The plight of the caregiver? Thinking if they don't give, someone will lack. If they don't care, who will? We run ourselves ragged thinking, "They need this..." or "I have to do this," and "what will happen if I don't?". Pride gets the best of me sometimes. I think that I can (and should) take excellent care of every person in my life. That I'm somehow responsible for their well-being and happiness. I create this picture where everyone needs me and I have value in my world because I can provide for people a comfort and ease that they need.
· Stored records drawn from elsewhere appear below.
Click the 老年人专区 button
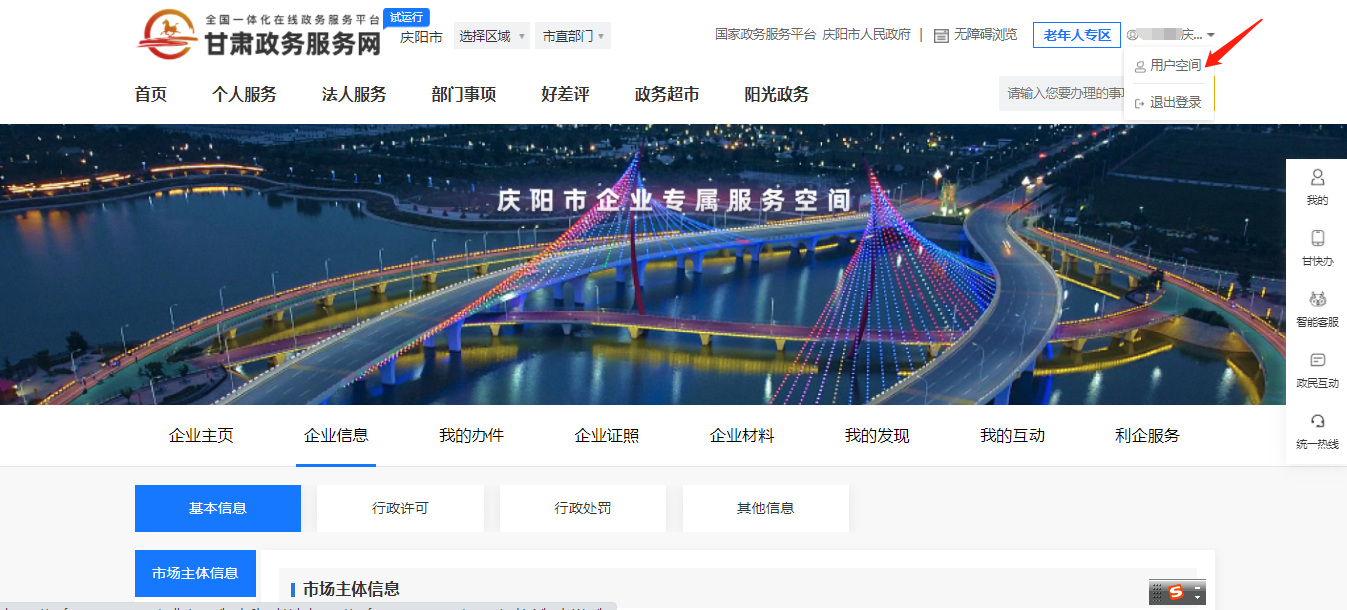 tap(1077, 35)
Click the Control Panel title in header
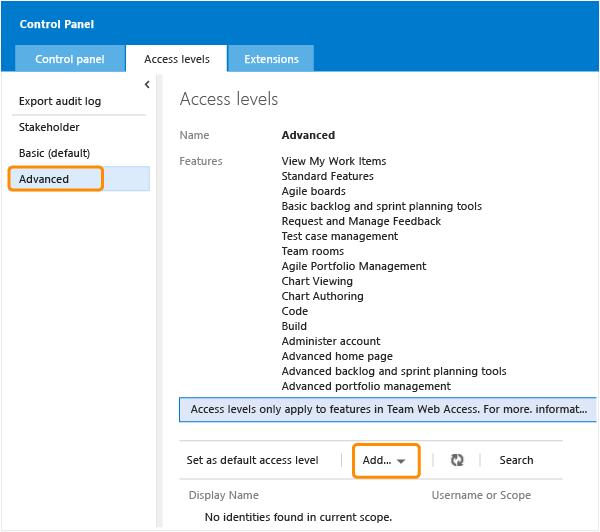600x532 pixels. click(57, 23)
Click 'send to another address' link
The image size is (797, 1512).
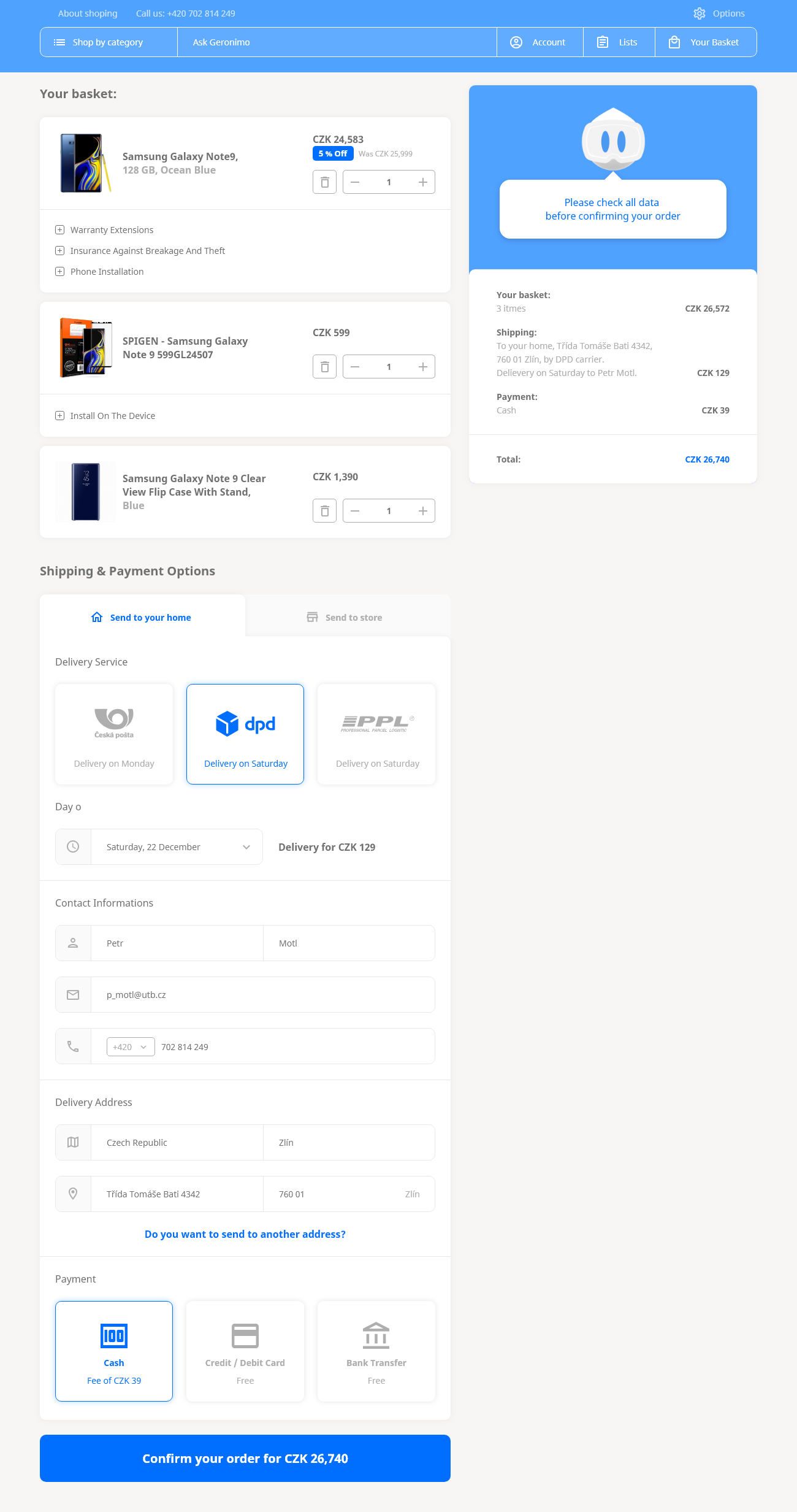[x=245, y=1234]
Dangerous territory, that is.
There's a part in the movie Bruce Almighty where Jim Carrey, who is assuming the responsibilities of God (yes, Yahweh, God, Jehovah), is responding to hundreds of "prayers" (emails) and doling out answers and blessings. Until he can't. Until it's overwhelming. Until he realizes he's barely a decent human...let alone a suitable "God".
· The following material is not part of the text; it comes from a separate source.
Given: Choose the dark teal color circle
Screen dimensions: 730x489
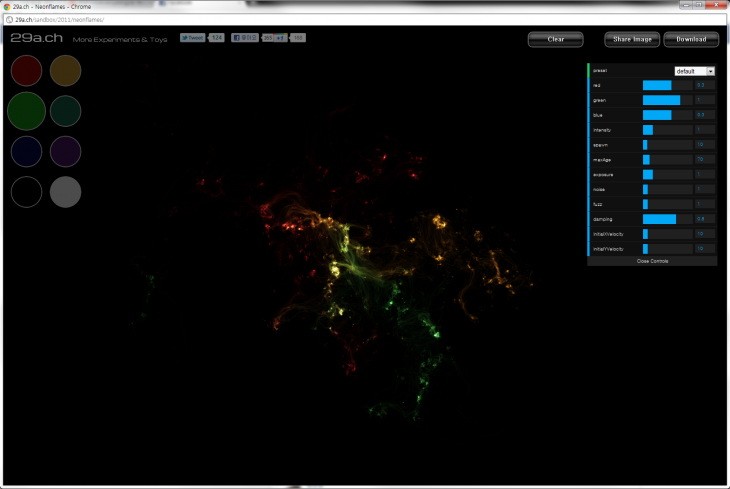Looking at the screenshot, I should 65,110.
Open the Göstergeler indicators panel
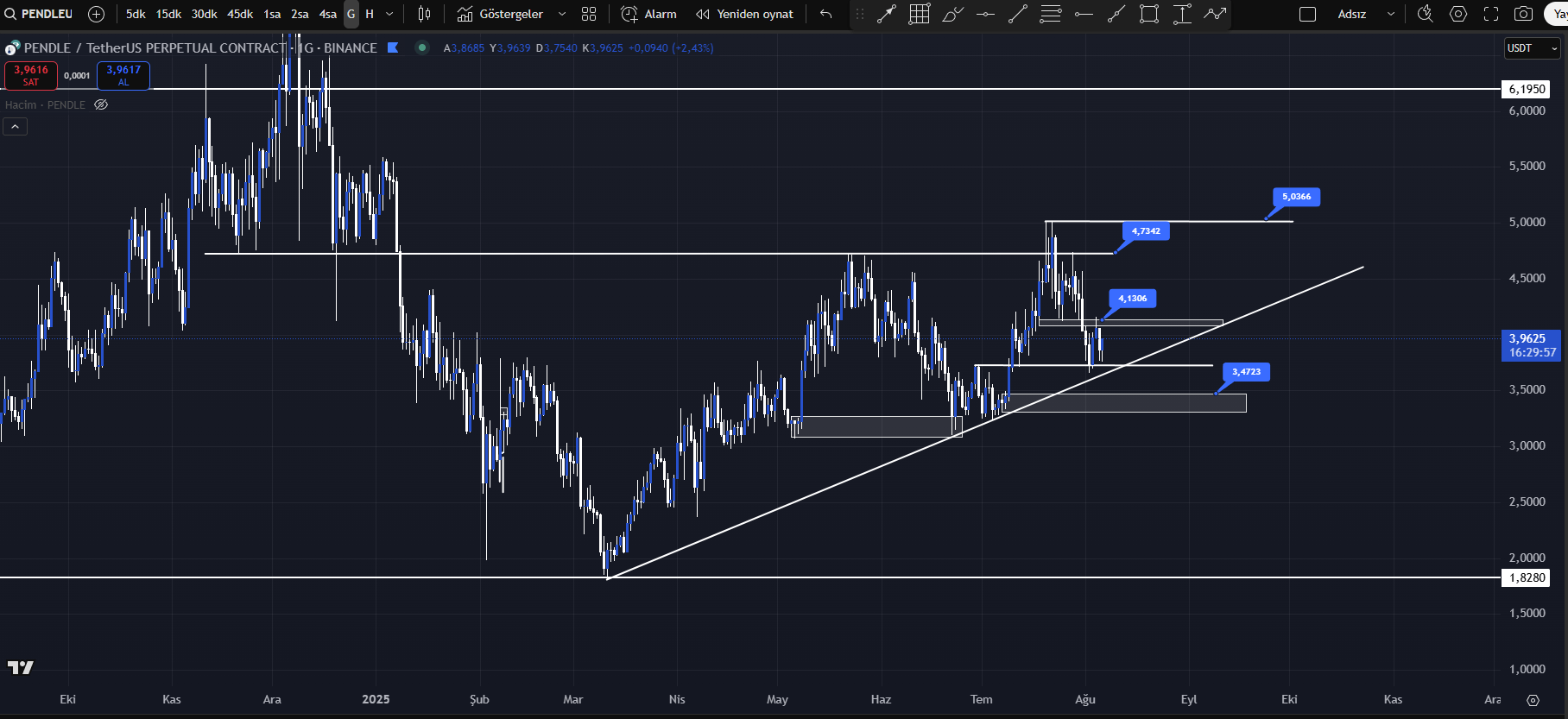This screenshot has width=1568, height=719. tap(501, 14)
Feels good to be needed, doesn't it? Feels good to "come through" for someone. Until I can't. Until I reach my limit. And then, there are a bunch of people I've set up to "need" me who feel failed, disappointed. Or thankful that I've realized I don't have the capacity to meet their needs anyway and they can stop stroking my ego which is begging for affirmation.
It feels horrible in a really holy, beautiful way to look around and realize, "everybody's fine".
The race comes to a hault; I look around to spot Jesus' eyes. He is calmly reclined, amused by my dance, and waiting to take care of me in all the ways I keep telling everyone, "I'm fine".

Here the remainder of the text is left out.